__Objective__.
Please give the material again starting with the line that contains "costs (664, 1135)" and going on through the line that contains "avid (324, 967)", replacing "Locate" with "Find" and leaving everything else unchanged.

━━━━━━━━━━━━━━━━━━━━━━━━━━━━━━

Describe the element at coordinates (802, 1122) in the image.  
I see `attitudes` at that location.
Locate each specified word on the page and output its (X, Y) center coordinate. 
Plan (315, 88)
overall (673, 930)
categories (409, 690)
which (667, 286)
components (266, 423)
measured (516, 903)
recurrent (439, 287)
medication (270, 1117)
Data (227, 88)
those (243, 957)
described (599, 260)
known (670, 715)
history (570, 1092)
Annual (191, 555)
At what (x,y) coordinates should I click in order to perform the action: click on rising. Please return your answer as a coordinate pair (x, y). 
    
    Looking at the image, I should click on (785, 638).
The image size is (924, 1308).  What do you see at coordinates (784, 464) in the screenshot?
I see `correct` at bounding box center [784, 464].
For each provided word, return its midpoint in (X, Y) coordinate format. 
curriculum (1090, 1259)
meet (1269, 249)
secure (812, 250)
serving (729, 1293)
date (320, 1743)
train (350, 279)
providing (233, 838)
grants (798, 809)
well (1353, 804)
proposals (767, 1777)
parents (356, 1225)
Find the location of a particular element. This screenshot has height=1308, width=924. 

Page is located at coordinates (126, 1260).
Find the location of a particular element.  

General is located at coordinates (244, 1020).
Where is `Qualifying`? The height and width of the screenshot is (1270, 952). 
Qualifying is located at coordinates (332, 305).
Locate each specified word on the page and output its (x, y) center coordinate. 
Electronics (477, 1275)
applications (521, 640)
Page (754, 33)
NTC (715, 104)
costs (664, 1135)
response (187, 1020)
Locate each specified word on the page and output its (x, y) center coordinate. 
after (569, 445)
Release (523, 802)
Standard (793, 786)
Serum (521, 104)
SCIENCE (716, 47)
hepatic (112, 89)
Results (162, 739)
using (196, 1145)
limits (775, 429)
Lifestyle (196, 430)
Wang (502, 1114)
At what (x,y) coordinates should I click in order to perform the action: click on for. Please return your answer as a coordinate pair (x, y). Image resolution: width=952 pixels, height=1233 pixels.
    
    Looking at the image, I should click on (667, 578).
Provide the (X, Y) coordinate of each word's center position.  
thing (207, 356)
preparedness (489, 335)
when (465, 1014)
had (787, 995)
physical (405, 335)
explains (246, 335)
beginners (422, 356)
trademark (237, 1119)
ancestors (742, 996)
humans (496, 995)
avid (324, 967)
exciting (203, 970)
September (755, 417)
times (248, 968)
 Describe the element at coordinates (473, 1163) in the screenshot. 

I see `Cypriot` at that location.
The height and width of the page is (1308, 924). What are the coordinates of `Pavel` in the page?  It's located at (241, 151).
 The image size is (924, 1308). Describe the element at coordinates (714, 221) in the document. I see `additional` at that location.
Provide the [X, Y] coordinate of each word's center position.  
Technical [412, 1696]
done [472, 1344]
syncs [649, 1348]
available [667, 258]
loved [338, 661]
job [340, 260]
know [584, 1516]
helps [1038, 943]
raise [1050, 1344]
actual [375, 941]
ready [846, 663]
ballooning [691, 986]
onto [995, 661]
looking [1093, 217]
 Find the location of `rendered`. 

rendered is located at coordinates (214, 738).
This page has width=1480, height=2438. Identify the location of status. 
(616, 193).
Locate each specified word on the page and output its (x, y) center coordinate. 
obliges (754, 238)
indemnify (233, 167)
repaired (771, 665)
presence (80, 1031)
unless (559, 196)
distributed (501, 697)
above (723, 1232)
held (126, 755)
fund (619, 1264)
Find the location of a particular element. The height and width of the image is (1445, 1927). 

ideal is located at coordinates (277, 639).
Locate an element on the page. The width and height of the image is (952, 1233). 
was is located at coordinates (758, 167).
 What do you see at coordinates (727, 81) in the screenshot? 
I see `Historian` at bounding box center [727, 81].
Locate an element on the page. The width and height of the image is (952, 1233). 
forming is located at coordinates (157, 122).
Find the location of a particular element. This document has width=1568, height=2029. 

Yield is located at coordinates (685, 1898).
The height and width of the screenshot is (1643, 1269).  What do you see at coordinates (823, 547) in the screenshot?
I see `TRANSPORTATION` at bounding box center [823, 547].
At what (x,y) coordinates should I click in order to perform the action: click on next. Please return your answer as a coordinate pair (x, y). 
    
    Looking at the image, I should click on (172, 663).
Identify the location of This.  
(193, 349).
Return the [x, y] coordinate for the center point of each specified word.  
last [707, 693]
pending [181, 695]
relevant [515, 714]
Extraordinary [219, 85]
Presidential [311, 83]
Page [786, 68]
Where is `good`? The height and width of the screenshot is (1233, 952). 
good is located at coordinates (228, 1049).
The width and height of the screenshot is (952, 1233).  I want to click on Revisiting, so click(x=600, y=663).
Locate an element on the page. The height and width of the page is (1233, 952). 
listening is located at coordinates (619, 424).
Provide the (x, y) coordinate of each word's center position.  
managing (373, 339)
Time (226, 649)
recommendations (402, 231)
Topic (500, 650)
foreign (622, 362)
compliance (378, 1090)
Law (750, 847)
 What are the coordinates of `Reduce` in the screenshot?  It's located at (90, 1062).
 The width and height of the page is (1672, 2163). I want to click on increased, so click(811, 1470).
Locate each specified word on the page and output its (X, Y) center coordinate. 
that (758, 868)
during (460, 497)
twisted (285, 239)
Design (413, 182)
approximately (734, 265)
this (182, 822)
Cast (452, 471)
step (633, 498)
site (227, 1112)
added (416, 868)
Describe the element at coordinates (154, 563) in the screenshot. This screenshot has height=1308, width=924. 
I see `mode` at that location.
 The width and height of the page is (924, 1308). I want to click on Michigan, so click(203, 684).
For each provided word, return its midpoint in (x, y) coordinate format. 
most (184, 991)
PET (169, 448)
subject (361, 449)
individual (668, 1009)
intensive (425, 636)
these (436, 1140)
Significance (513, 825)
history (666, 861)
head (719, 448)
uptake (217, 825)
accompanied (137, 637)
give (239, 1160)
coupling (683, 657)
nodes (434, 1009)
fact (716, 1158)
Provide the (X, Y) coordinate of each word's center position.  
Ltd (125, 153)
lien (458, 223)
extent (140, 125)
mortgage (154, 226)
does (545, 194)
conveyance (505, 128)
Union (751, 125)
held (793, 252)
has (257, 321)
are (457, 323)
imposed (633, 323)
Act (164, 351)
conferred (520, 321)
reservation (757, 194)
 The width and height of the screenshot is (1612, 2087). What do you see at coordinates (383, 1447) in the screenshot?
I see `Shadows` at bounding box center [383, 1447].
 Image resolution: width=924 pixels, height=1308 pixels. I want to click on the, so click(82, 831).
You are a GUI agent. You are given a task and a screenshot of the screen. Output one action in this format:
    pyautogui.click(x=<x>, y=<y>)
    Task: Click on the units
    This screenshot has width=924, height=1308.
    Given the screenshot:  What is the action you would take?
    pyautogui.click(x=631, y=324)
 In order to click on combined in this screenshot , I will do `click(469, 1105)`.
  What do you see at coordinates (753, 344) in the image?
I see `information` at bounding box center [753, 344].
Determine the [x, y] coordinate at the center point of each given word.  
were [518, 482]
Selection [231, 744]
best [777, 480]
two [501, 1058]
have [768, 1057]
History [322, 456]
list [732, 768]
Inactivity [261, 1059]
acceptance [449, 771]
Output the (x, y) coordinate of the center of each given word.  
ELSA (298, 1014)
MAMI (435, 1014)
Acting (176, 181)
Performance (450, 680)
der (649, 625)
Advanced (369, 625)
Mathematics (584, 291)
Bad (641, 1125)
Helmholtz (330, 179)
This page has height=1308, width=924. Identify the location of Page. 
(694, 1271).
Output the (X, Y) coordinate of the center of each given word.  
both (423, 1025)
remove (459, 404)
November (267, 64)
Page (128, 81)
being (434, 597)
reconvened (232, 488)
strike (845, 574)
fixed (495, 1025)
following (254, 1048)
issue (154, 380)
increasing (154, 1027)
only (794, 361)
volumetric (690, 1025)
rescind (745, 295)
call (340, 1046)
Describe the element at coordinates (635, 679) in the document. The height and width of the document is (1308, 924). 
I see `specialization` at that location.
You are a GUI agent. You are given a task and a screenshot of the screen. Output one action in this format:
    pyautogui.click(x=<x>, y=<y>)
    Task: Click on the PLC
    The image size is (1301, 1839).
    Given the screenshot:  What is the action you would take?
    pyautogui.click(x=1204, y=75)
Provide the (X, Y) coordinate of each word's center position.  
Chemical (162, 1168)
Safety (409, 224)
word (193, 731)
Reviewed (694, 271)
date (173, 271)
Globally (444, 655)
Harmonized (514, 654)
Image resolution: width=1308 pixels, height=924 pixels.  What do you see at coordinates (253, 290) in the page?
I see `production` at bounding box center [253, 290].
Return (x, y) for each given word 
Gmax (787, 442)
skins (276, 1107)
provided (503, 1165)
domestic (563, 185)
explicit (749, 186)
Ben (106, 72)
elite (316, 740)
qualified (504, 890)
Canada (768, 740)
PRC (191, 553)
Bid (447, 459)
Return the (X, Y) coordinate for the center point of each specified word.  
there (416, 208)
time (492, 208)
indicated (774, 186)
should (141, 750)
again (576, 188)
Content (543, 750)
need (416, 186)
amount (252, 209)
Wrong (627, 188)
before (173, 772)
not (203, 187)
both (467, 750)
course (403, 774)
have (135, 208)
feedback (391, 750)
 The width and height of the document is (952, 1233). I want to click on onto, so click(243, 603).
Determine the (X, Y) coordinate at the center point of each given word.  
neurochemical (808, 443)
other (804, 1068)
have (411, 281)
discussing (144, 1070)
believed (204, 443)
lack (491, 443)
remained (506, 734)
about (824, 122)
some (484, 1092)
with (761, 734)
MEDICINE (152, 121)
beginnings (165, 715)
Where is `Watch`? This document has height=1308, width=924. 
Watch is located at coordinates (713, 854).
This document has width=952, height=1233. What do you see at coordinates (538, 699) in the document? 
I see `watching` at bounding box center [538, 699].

━━━━━━━━━━━━━━━━━━━━━━━━━━━━━━

__Answer__.
costs (664, 1135)
response (187, 1020)
Find each specified word on the page and output its (x, y) center coordinate. 
after (569, 445)
Release (523, 802)
Standard (793, 786)
Serum (521, 104)
SCIENCE (716, 47)
hepatic (112, 89)
Results (162, 739)
using (196, 1145)
limits (775, 429)
Lifestyle (196, 430)
Wang (502, 1114)
At what (x,y) coordinates should I click in order to perform the action: click on for. Please return your answer as a coordinate pair (x, y). Image resolution: width=952 pixels, height=1233 pixels.
    
    Looking at the image, I should click on (667, 578).
Provide the (X, Y) coordinate of each word's center position.  
thing (207, 356)
preparedness (489, 335)
when (465, 1014)
had (787, 995)
physical (405, 335)
explains (246, 335)
beginners (422, 356)
trademark (237, 1119)
ancestors (742, 996)
humans (496, 995)
avid (324, 967)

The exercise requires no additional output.